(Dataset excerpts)
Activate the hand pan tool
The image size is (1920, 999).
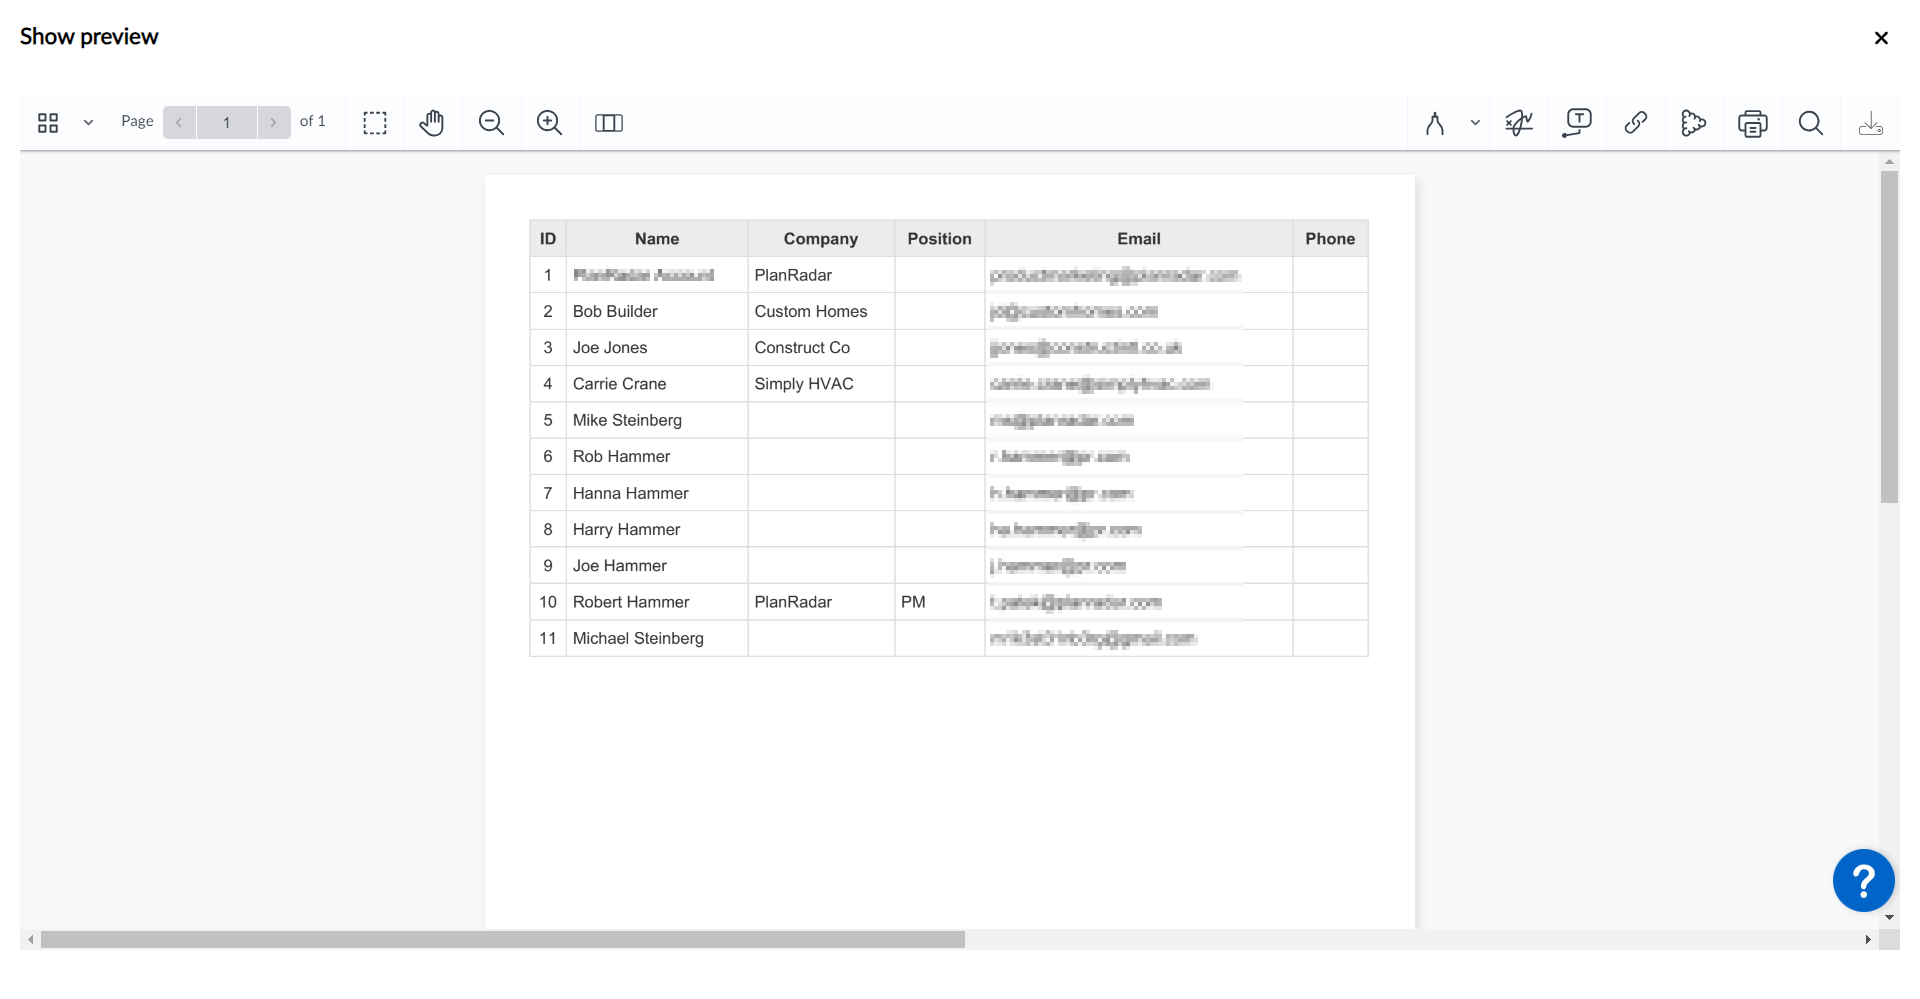point(432,123)
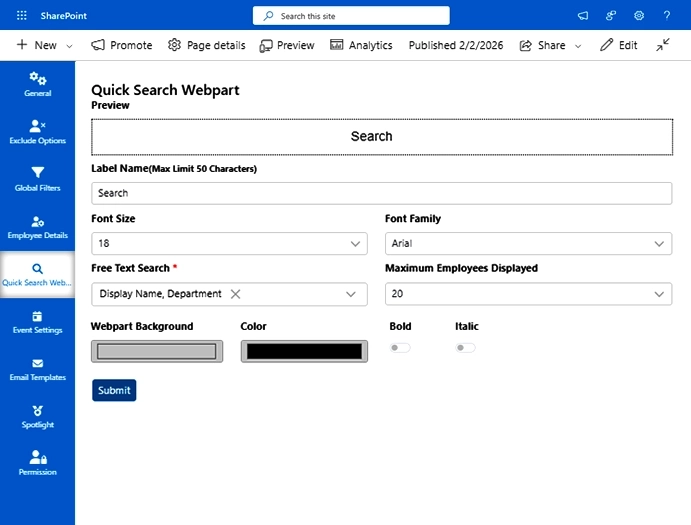Open the Font Family dropdown
The height and width of the screenshot is (525, 691).
[x=528, y=243]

* **WHAT YOU HAVE TO DO**
An unchanged copy of the data, images excluded, is all that should be given.

* **WRITTEN SOLUTION**
Activate the hand pan tool
The image size is (1920, 999).
point(432,123)
Open the Font Family dropdown
The height and width of the screenshot is (525, 691).
[x=528, y=243]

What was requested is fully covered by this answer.